Saruha has worked previously with the EFA Blackburn print studio in New York, and exhibited multiple works at the Artbuzz studios in Delhi. Her works were also exhibited at the Woolwich Contemporary Print Fair 2021 and Southwark Park Galleries along with Espacio gallery and Fine Liquids Art Gallery in 2022 in London. She won the High Prize for artistic excellence in 2022 for her textiles. The same year, the Travers Smith Art Program also awarded her for watercolour monoprints. In 2023, her work was displayed at Artbuzz Gallery, as a Parallel venue for India Art Fair. Later in the year, she showed at the MP Birla Millennium Gallery, London at a group show “Rush to Wilderness” with Gallery Nat. Apart from the shows, she also conducted a Bookbinding workshop at Bikaner House in collaboration with IAF'23 and young collectors’ program. She recently moved to Delhi and launched Calhi Studios through their first open studio in April with her partner.
As a synesthete, I see colours through people. And so, I make art which can be seen through and touched. I use materials like glass and ceramics, fabrics and sequins, prints, paper and paint to visually translate the colours I interpret of people, life and nature. These portraits of life are often times abstract and removed from their context, taking the physicality out of the space and leaving only the exaugurated sense of the feelings and colours I experienced.
My work is multi-dimensional and multi layered which makes it almost impossible to document in 2D photographs. To understand it you must experience it first hand, directly and physically. You must see through it and comeback after the lights have changed to reacquaint yourself with its ever-shifting tones. This is due to the use of colour in multiple transparencies. My work has layers, both physically in my prints and metaphorically in my glass. It captures the light of its surroundings and retraces the marks I left behind.

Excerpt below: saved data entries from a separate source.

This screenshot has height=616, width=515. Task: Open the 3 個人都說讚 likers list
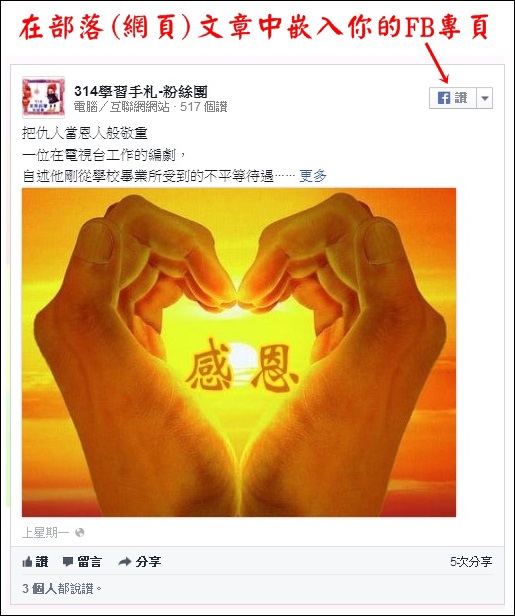(x=62, y=588)
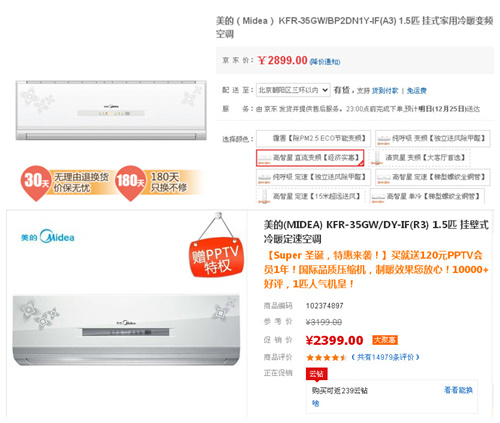
Task: Click the 免运费 free shipping link
Action: 416,91
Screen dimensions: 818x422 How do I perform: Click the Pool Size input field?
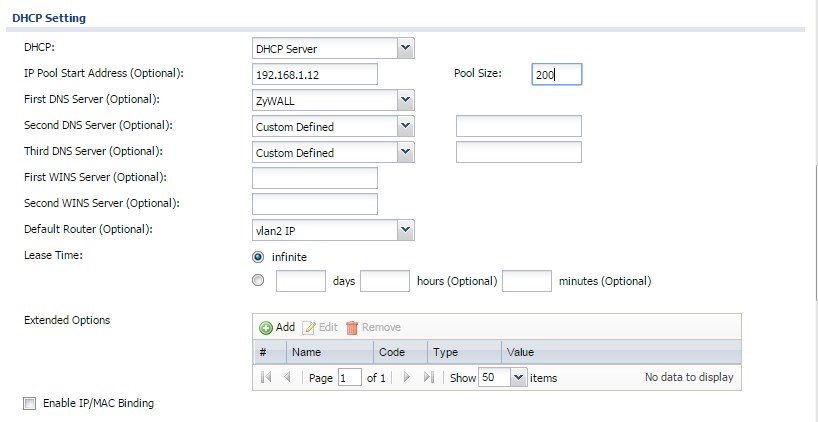click(x=557, y=75)
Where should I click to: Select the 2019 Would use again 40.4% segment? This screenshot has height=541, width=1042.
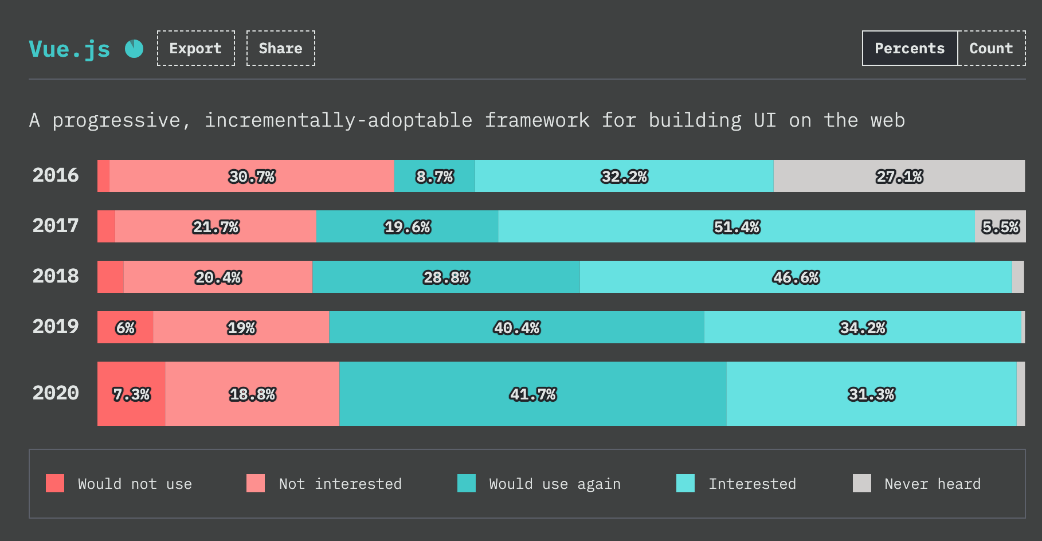(x=516, y=327)
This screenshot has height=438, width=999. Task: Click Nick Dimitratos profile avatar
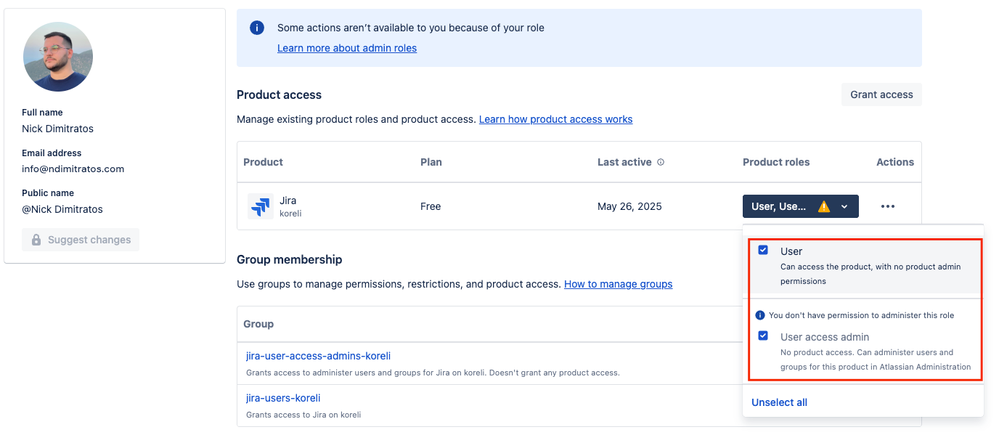58,57
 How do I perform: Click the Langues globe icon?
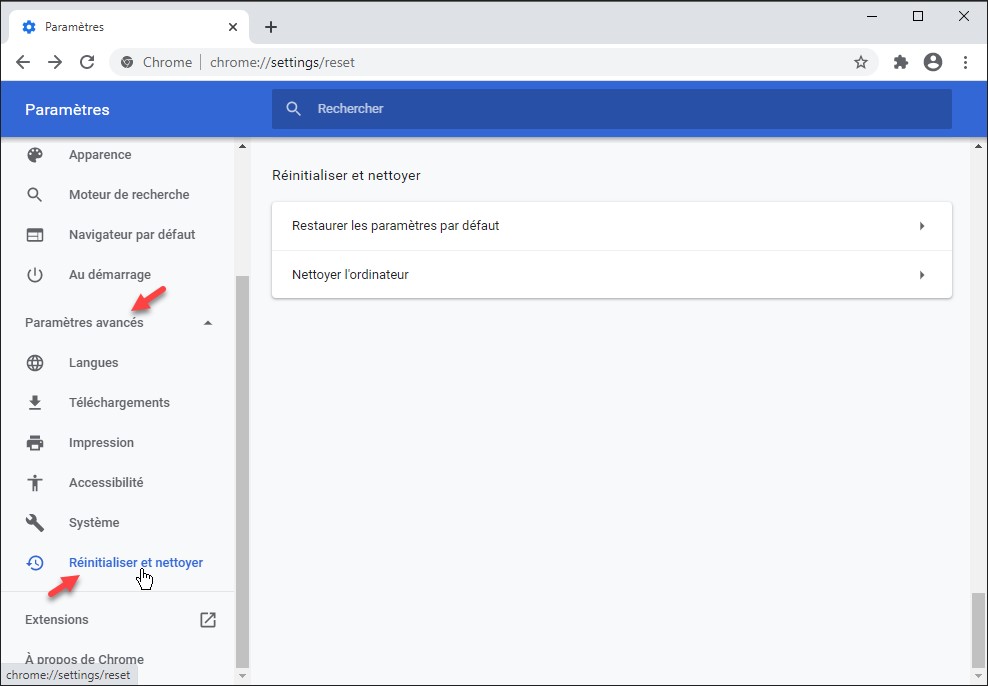pyautogui.click(x=35, y=363)
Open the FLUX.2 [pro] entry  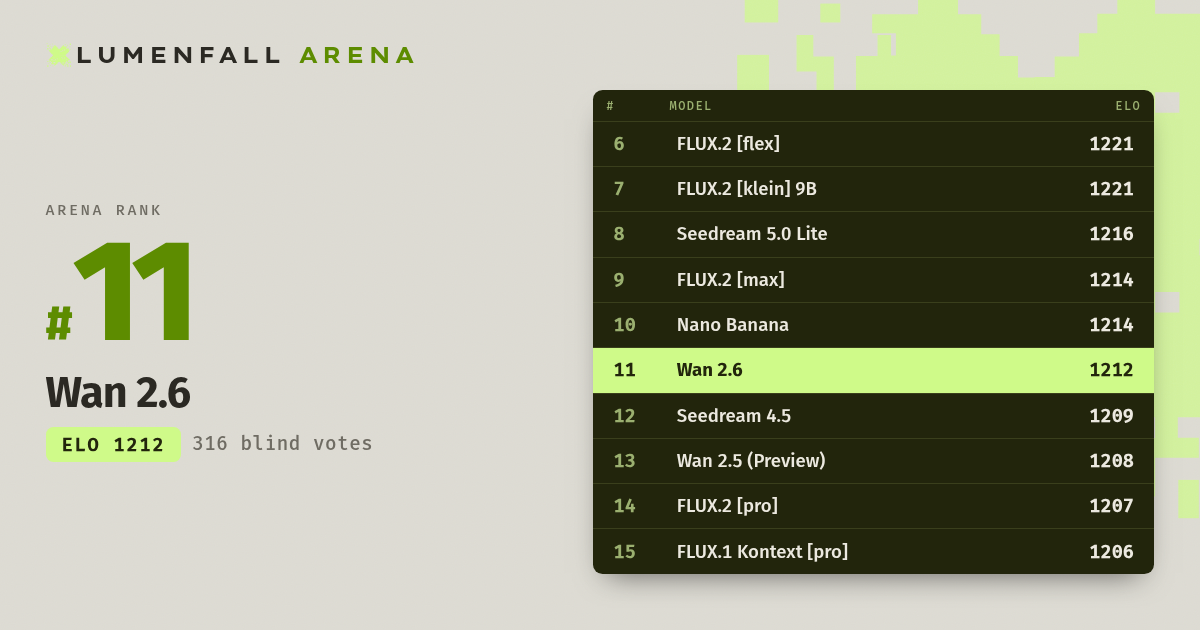873,506
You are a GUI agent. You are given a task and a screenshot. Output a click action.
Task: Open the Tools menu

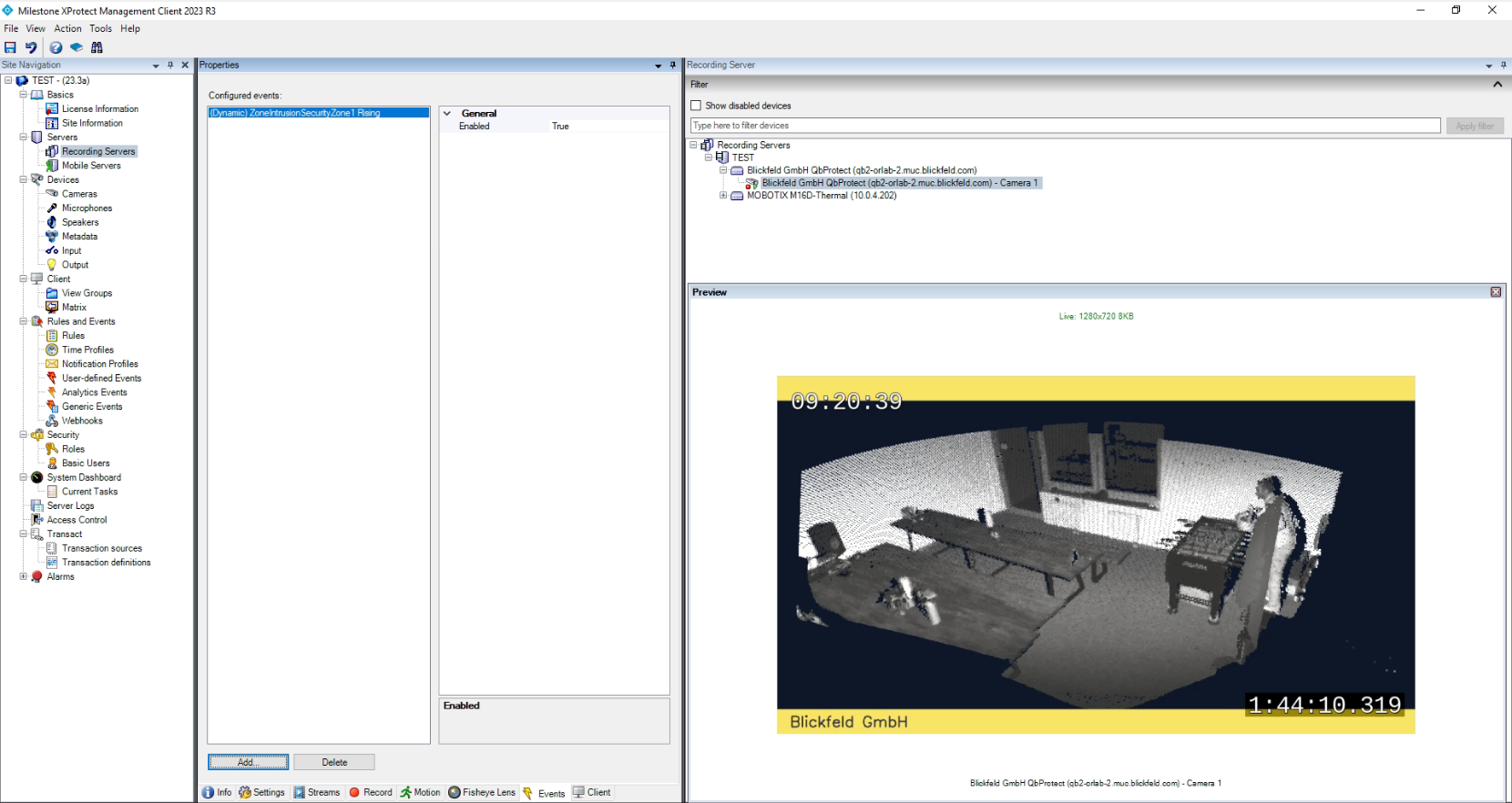(100, 28)
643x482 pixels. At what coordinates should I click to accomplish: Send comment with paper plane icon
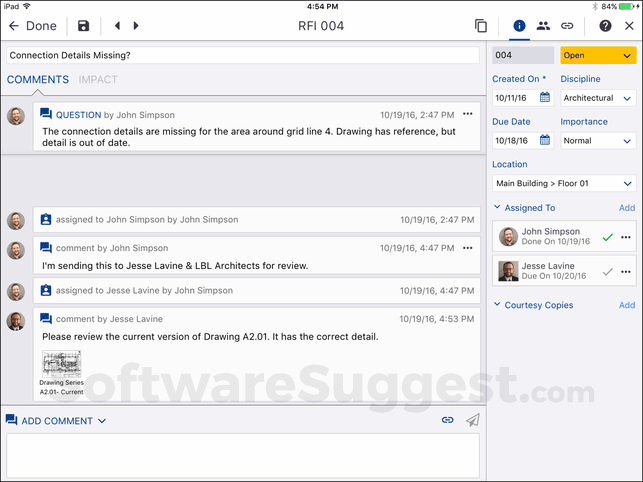pyautogui.click(x=473, y=420)
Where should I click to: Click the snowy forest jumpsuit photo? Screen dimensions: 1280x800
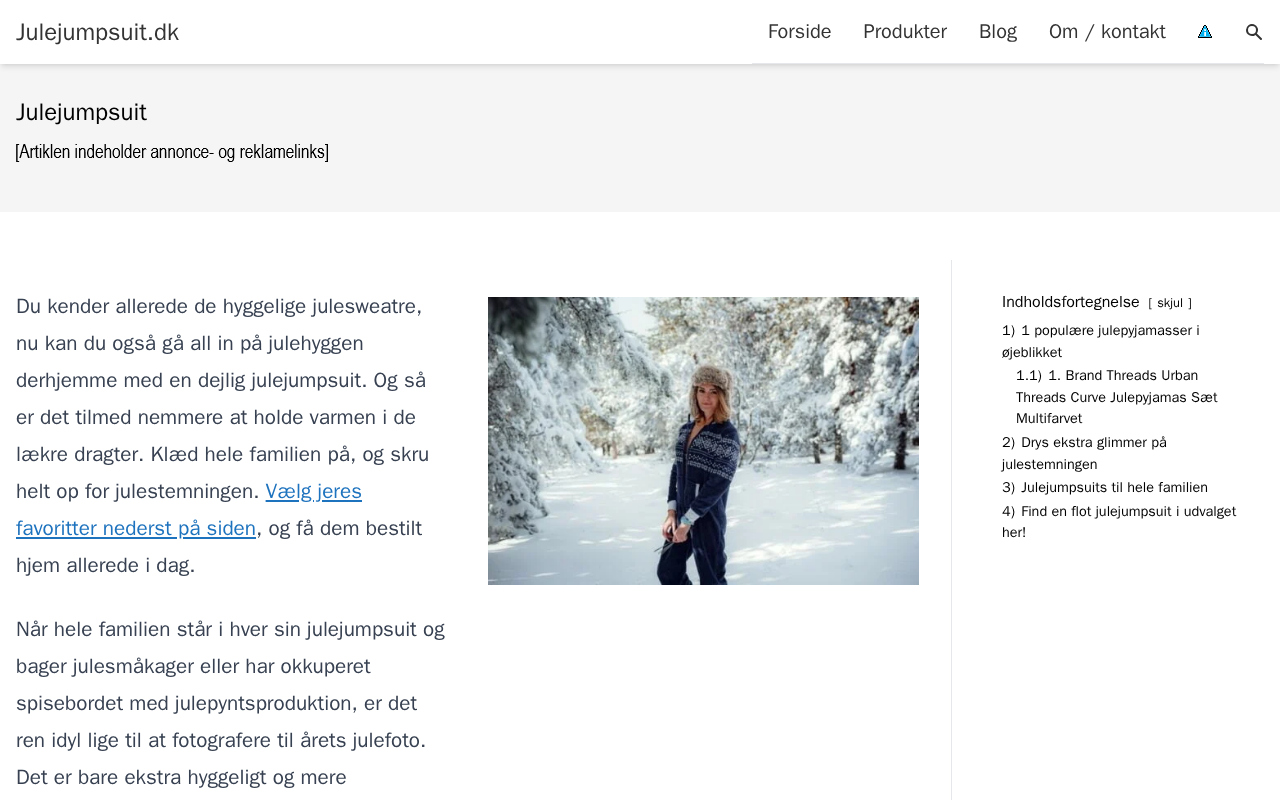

The meditative process of repetitive mark making, along with a high sensitivity to colour and its interplay with different mediums and materials define my visual language. I refer to the age-old theory of rasa bhava (colour and evoking emotions/feelings) from Natyashastra in this aspect, which states that colour is directly connected to our emotional awareness which in turn is a resultant of consciousness.
The use of print in an unconventional sense is a key aspect of my practice, where I see it as a variable for multiplication of an idea and its spread rather than a repetitive copy of the same image. In my practice, I use this idea of print by working in different mediums and materials to create a multidisciplinary body of work connected through a single thread of thought which revolves around perception and breaking it down to change it.
I believe it's not about what you see but where you see it from. In this matter, the biases that have formed through one’s own experiences define how they see something as simple as a colour. I experiment with these ideas through the way I choose to install my works in order to connect with and challenge my viewer's perception.